A eulogy to my aunt, who passed away on Feb 15th, aged 91


Ma - si

Like mother. What a lovely word!

Aunts - and if you want to be gracious to the other sex, uncles as well - are like the emotional bonus awarded to us by the cosmos.

“You have your parents’ love”, it says. “Now here is an aunt, or two, or three.”
“You have a home. Oh, take another, and a third.” Places of welcome, of refuge, of bonding; of quiet comfort and cousinly camaraderie.
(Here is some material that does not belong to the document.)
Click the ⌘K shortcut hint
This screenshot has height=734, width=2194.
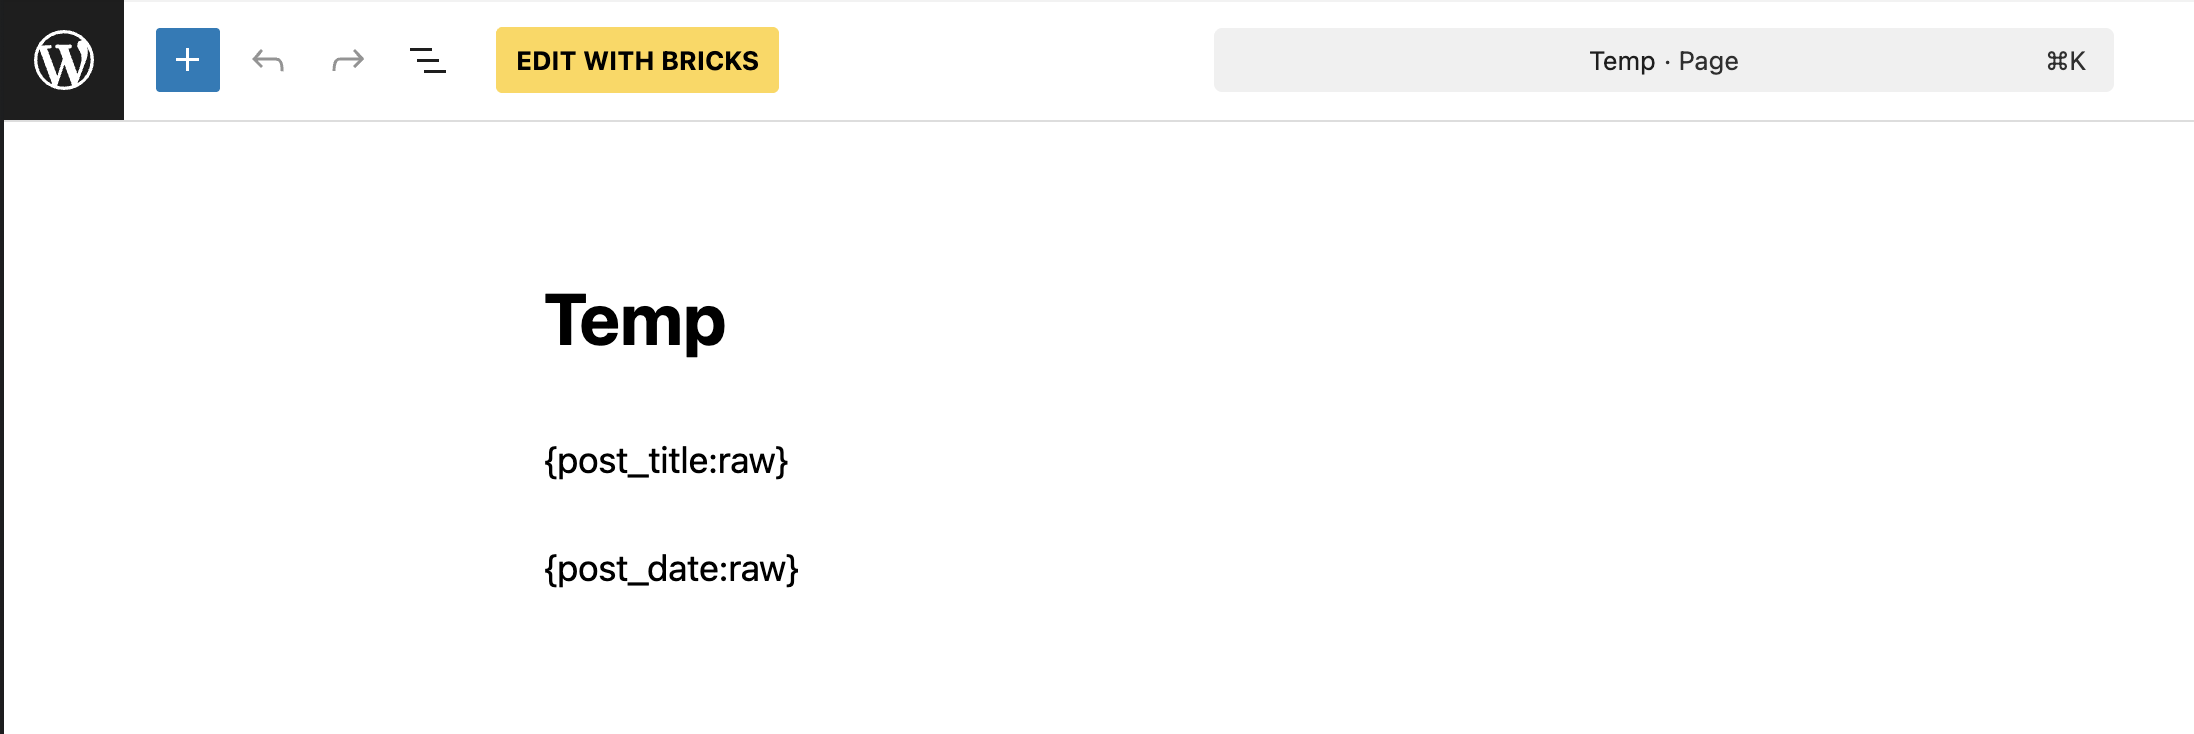point(2065,61)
For several months, when I was 3 or 4, Masi’s home was our home, when my father was away in the UK, and we moved, bag and baggage, to the Air Force station in Kanpur. My most vivid childhood memories date from then - push-starting Rattan Uncle’s car, then falling to the road as the engine caught and revved away; going into town to order a pink frock with lace inserts for Cuckoo’s birthday; and her birthday cake. “What shape do you want your cake to be ?” she asked Cuckoo. “Puss”, Cuckoo said, monosyllabic at best. “Puss!”, exclaimed Masi. “So it shall be - and so I shall call you!” The nickname stuck for several decades, till the shifting tides of politically and socially correct language dictated we jettison that name.

Words reflect the character of the times. “Doughty” is not a word you hear these days. Perhaps because people are not doughty any longer. But doughty was my Masi - Two days ago, we were recalling how Masi sat on a muda on the baked patch of land that was D 68, Defence Colony, and supervised the building of the Suri home, brick by proverbial brick. All the while, knitting us sweaters, stitch by stitch, or knit by purl - again words you hardly hear these days.

On these doughty foundations are our lives built, we who take material ease for granted, who only dimly appreciate a generation that fought the ravages of colonialism, partition, war, and
socialism  - and built our homes, our lives. Through those years, Masi lived with a chuckle and a strong sense of reality.

A quarter century ago, I took Masi a few balls of wool in a deep sea-green. “It may be the last sweater I ever knit”, she said without self-pity -  knowing her fingers were beginning to stiffen with age and arthritis.”You had better look after it”. I don’t know about looking after it, but I wore it on mountain treks and on jeep rides in deserts, in front of fireplaces and electric heaters - wore it till the threads unravelled. Sadly, the wool was not as strong as the hands that knit it.

Last week, I again encountered Masi’s acute sense of reality. Her surgery had gone well, her wounds had healed; Aarti and Kucchy had set up all the systems to look after her convalescence and physical rehabilitation. But in her eyes I saw a strong warning, an intimation that her flesh and spirit didn’t have the strength to survive. Messages are lost in translation, and in our lack of courage to accept  them, but I did share with Kucchy and Aarti
that now the only thing to do was to love her, like we would a child.

Sadly, we never love our aunts the way they loved us.

Maybe that’s the way of nature, and we are designed more to love in turn. To pass on the love and the tradition, and the sense of the past, to each succeeding generation.

In my Masi’s passing, I would like to dedicate myself to doughtiness, to reality, to family, and to our children.